Compelling words are born in darkness. They are born in prayer and in tears and on one’s knees. Compelling words rarely spring from comfort. Messages that bring light and life are born in the pains of labor. Lacking that context, our words are trifles — hollow diatribes that are forgotten before the browser’s Back button is pressed.

Dr Charles Stanley once asked a gathering of people that I was part of: “Are you satisfied with making an Impression, or do you want to make an Impact?” He went on to explain that truly impactful sermons are crafted only in earnest and extended periods of prayer: heartfelt, gut-wrenching intercession. That is the soil that the seeds of the Master’s word can sprout in. That is the birthplace of the compelling word.

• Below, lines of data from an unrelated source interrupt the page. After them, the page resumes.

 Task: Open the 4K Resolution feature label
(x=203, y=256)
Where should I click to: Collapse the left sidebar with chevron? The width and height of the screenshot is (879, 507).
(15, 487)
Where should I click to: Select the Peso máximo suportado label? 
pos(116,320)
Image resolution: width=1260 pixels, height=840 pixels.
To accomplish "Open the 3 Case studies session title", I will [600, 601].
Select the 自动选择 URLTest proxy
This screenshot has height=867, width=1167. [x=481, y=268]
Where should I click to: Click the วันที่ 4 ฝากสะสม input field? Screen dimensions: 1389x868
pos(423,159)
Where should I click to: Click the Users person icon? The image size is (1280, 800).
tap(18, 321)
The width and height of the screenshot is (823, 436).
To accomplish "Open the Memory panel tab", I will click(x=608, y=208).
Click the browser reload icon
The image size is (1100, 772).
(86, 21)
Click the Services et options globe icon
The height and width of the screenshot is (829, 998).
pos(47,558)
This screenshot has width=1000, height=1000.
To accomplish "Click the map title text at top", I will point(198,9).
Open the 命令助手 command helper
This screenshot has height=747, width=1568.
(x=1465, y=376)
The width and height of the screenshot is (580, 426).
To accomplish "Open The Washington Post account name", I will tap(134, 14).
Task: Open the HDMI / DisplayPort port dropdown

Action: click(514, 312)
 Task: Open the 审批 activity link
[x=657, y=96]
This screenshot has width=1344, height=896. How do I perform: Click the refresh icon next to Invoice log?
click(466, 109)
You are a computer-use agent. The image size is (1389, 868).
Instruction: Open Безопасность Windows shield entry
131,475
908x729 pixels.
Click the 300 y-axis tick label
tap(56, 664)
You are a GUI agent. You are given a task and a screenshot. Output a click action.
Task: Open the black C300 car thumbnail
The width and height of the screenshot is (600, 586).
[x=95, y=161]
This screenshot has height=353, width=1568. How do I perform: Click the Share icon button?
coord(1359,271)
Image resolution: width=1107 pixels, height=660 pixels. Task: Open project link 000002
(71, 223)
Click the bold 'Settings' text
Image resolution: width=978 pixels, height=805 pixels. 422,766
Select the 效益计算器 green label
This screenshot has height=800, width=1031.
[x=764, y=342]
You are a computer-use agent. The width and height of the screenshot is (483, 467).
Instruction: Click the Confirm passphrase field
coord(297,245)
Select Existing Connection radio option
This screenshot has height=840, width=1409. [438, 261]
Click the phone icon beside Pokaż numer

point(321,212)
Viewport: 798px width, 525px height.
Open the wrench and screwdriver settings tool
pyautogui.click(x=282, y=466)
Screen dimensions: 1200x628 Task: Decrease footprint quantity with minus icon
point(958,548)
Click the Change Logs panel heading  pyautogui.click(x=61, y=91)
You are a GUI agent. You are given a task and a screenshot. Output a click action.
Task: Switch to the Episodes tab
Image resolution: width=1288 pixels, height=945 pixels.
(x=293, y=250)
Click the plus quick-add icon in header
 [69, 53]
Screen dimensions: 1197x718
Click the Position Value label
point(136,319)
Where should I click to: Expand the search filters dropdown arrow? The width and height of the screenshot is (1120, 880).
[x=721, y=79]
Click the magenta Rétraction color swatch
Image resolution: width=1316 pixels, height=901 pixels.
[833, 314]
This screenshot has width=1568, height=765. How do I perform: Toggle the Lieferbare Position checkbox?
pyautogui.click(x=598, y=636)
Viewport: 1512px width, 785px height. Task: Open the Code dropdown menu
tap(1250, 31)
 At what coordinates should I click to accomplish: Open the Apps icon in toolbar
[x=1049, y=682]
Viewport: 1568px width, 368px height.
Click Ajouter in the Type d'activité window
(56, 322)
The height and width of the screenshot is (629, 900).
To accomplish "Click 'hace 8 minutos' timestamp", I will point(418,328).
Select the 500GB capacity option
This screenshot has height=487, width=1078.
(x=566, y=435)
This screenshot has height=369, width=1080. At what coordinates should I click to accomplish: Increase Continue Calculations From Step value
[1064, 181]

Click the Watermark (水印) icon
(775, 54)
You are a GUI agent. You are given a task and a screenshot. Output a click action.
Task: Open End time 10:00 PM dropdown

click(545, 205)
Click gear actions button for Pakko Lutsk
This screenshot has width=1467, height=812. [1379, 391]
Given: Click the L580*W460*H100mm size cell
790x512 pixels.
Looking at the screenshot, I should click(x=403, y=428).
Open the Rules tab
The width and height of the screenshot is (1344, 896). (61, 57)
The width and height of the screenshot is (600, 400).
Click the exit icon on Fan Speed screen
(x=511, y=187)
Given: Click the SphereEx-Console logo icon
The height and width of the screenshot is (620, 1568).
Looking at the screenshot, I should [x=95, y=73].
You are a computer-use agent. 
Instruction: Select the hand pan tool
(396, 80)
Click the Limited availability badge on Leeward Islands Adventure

Another great friend and mentor was Darrie Turner. He served the role of the wise elder counselor when I was a young pastor. He always seemed to have brilliant words of advice whenever I went to him with the struggles of my ministry. It dawned on me later that those words did not come to him cheaply. He had recently returned from 10+ years’ service as a missionary in a third world country, working in a home for troubled men. The darkness and pain of that experience (mixed with prolonged prayer and immersion in Scripture) forged in Darrie’s soul a sharpened blade that could cut to the heart of any matter, and was often used to carve my own character. He never failed to bring to me a compelling word.

I don’t blog as often as I would like. My audience is vanishingly small. (Can I hear an ‘Amen’? … Hello? Hello? … Is thing on?). I have often been tempted to try to address that shortcoming and grow my sphere of influence. But I am learning that unless and until I have a true Word from the Master, I really have nothing to say.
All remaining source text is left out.